_Data to use:_
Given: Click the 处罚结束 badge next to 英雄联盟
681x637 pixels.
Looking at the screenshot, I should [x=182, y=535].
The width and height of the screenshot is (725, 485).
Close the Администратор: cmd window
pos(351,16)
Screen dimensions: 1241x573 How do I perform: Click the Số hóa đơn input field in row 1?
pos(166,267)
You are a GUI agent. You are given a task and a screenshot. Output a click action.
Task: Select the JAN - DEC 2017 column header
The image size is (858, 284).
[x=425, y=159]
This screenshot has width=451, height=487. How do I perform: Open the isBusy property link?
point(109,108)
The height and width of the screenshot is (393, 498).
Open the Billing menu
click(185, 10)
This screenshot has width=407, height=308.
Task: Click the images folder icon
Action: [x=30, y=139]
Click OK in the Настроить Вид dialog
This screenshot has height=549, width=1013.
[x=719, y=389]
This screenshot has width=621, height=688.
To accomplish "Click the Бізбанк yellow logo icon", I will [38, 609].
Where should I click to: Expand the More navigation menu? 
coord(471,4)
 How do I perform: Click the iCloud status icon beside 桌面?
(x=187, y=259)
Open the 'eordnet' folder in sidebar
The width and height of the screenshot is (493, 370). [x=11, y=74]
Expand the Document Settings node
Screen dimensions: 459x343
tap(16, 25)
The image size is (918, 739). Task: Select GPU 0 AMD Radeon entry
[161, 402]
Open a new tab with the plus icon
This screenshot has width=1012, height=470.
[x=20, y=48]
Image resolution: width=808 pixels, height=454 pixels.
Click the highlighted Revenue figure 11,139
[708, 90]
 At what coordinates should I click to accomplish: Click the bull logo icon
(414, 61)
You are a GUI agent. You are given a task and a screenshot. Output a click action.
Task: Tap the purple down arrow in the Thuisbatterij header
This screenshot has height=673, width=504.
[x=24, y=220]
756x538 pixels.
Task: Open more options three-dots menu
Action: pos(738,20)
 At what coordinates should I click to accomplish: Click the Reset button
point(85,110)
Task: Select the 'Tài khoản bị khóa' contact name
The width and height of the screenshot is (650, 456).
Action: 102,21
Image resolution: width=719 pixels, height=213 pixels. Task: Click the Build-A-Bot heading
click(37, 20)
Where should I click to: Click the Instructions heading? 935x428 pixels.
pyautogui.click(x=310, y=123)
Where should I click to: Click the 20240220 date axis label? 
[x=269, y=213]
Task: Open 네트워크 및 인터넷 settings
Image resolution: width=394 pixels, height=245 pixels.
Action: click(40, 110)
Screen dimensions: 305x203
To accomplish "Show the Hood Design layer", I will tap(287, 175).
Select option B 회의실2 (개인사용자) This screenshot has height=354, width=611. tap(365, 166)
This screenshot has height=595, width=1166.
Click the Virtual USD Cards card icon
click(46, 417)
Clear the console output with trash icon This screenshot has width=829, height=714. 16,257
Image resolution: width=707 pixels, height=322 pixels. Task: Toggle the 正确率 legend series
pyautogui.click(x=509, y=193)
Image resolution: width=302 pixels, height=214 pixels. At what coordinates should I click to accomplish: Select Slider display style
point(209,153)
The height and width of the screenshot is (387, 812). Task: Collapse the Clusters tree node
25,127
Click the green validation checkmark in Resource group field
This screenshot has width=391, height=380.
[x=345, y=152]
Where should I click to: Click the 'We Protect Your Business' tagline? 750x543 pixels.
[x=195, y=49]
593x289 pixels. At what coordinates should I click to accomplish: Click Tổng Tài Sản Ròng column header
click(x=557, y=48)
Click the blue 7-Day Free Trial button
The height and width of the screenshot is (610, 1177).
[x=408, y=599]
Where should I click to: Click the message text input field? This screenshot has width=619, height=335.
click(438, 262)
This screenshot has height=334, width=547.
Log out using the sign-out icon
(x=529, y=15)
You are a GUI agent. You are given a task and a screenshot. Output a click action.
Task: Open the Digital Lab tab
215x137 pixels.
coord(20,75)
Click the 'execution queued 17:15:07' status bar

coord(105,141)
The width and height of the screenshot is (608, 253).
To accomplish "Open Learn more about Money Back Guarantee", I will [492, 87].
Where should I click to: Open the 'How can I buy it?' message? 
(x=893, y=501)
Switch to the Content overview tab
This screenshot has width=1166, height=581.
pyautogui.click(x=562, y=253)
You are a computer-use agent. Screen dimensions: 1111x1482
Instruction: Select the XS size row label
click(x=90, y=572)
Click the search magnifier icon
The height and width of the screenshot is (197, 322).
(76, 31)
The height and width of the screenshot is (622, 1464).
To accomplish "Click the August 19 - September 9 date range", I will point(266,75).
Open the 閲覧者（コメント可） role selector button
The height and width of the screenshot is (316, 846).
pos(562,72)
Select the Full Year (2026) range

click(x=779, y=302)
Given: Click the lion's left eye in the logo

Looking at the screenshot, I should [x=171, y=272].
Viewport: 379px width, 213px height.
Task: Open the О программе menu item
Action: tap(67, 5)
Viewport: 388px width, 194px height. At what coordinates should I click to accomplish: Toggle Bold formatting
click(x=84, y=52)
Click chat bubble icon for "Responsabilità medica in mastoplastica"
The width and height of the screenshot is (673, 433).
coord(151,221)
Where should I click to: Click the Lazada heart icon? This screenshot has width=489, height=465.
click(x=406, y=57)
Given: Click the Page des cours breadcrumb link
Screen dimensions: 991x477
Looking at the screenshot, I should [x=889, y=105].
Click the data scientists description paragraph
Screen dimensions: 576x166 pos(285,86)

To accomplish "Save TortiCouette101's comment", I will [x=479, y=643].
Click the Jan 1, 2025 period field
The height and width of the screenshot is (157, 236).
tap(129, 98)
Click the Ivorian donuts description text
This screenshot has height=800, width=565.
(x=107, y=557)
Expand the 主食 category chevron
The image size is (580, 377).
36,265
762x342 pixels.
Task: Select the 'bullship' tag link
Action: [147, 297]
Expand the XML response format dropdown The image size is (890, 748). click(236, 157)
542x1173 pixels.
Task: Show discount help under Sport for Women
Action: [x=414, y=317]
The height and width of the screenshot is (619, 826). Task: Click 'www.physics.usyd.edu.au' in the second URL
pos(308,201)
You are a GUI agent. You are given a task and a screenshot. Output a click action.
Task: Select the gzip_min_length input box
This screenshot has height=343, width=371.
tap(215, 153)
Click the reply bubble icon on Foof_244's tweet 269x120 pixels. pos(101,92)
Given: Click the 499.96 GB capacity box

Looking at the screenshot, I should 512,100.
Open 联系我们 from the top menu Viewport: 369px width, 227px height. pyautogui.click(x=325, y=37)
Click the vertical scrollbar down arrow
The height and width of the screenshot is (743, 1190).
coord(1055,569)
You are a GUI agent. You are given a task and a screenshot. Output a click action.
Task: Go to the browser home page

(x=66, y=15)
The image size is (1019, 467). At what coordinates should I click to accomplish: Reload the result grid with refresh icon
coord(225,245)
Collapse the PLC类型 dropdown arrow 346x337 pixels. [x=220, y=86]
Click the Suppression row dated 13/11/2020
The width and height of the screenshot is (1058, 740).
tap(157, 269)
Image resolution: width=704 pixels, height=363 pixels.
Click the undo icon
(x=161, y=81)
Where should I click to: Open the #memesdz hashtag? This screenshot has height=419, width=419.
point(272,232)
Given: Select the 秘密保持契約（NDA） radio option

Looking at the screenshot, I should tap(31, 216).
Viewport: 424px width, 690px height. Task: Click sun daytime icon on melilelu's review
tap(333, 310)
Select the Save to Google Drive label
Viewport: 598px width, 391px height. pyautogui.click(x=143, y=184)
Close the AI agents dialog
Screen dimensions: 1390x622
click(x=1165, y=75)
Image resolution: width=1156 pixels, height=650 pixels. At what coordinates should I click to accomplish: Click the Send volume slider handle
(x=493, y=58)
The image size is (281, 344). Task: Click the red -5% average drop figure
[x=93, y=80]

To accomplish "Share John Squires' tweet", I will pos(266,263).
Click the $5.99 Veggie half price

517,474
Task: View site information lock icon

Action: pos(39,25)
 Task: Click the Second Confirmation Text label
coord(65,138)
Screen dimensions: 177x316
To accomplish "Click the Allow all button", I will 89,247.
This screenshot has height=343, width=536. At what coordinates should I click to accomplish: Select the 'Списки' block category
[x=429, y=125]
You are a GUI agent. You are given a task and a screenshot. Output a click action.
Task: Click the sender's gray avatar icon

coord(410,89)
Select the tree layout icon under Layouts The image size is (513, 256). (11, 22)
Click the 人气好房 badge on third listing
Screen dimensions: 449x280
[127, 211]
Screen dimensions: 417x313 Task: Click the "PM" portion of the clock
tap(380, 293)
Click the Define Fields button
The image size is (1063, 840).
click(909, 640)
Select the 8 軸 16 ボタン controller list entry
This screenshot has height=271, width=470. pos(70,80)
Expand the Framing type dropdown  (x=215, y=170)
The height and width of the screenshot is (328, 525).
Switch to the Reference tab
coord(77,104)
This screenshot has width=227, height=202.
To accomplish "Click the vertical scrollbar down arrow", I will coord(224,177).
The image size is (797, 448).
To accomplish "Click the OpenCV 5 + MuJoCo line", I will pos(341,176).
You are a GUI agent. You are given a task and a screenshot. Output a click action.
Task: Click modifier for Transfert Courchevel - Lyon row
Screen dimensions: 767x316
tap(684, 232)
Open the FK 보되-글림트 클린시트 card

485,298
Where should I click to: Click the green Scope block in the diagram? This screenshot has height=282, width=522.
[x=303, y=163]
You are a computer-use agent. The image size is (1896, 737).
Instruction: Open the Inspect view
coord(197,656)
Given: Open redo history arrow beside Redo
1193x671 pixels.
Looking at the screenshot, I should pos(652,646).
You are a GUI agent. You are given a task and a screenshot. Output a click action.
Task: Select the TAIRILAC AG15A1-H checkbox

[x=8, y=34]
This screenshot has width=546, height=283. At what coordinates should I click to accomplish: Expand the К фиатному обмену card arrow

_Exercise:_
Look over the listing and return each line that holds "computer".

_Written answer:_
You are a computer-use agent. Screen dimensions: 1111x1482
You are a computer-use agent. The image size is (1896, 737).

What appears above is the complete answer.